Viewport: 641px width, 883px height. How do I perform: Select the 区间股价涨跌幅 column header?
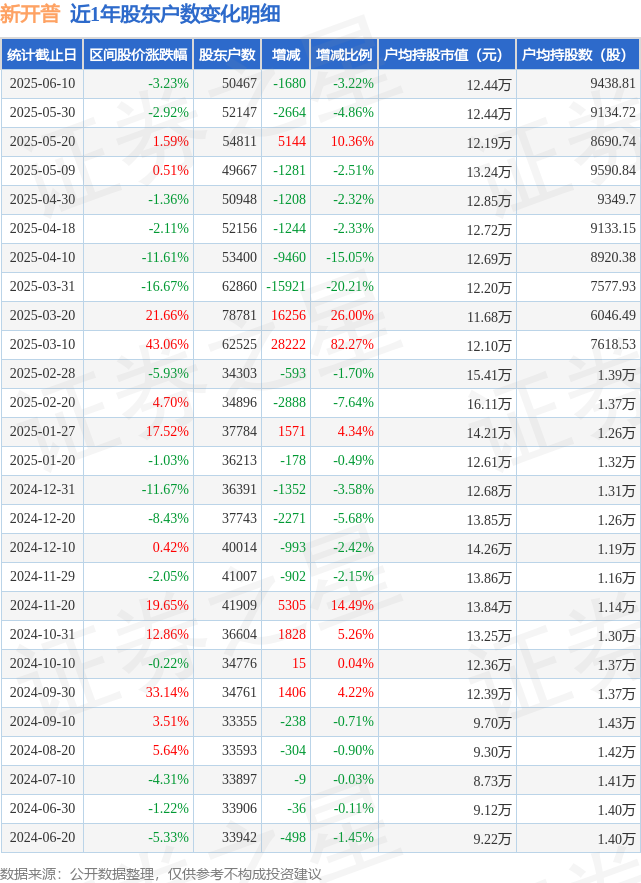tap(138, 55)
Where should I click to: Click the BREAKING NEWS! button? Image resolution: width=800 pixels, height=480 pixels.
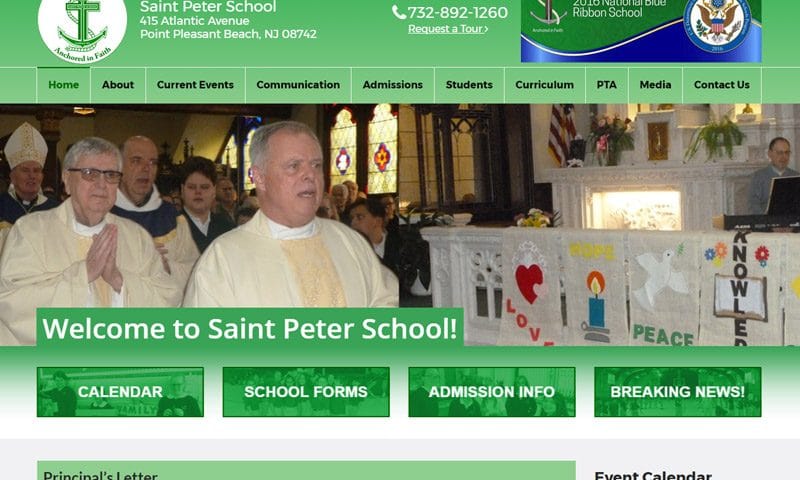(x=678, y=392)

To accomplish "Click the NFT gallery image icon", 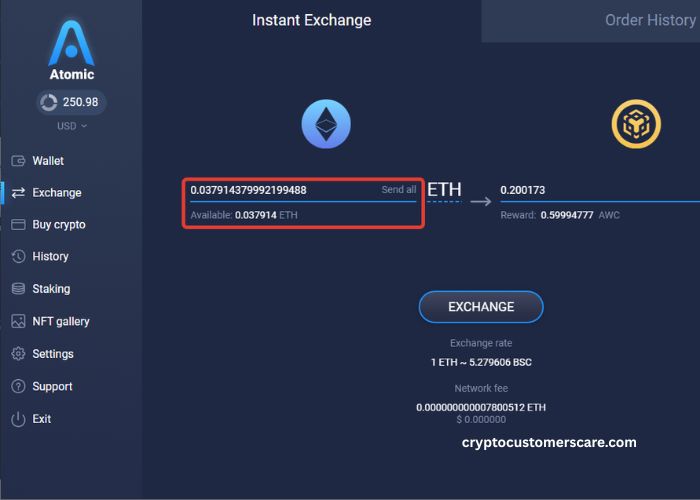I will point(18,322).
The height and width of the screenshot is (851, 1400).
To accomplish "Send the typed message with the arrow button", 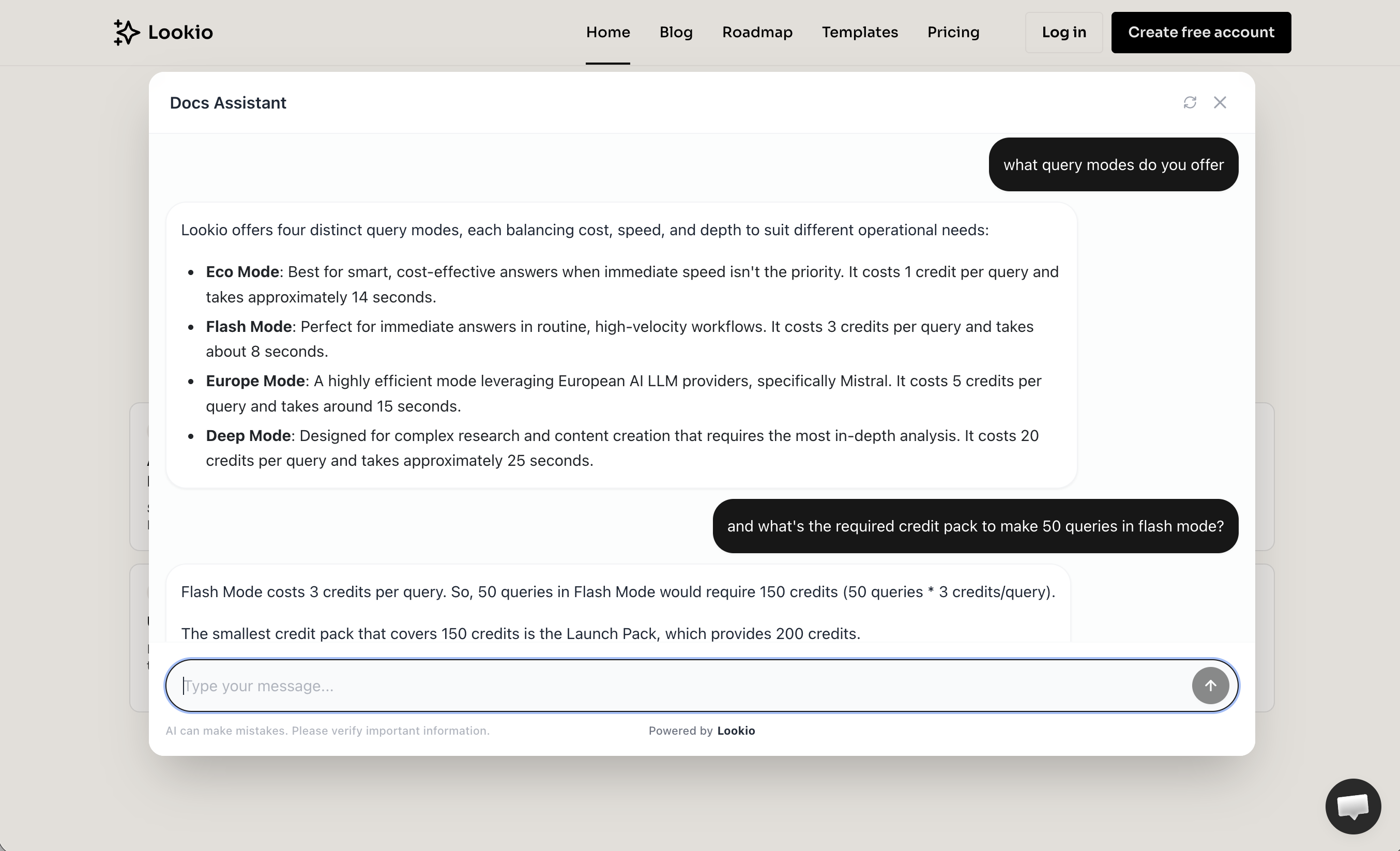I will pos(1210,686).
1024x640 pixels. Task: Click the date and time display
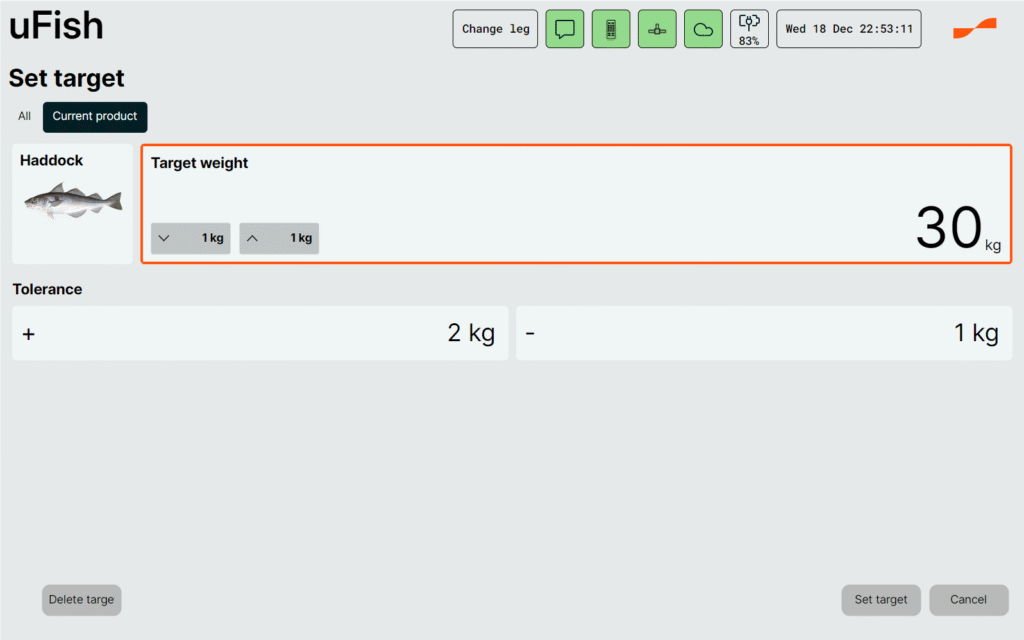[x=848, y=29]
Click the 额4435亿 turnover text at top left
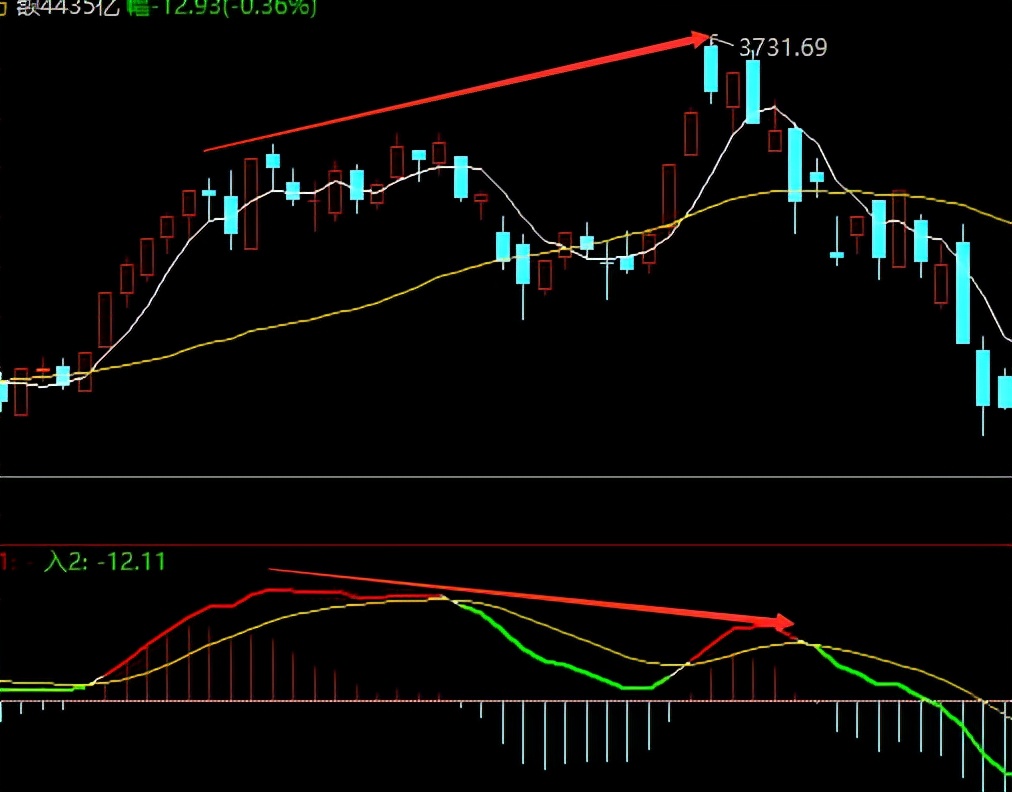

-=-=-

- **The task**: Lay out the records as a Markdown table with the columns "Line" and "Content," one row per line, from the line holding "1024x640 pixels. Task: Click" through the end of the records, inclusive. Skip blank lines and leave the pictures out.

- **Answer to this problem**:
| Line | Content |
|---|---|
| 1 | 1024x640 pixels. Task: Click the date and time display |
| 2 | [x=848, y=29] |
| 3 | Click the 额4435亿 turnover text at top left |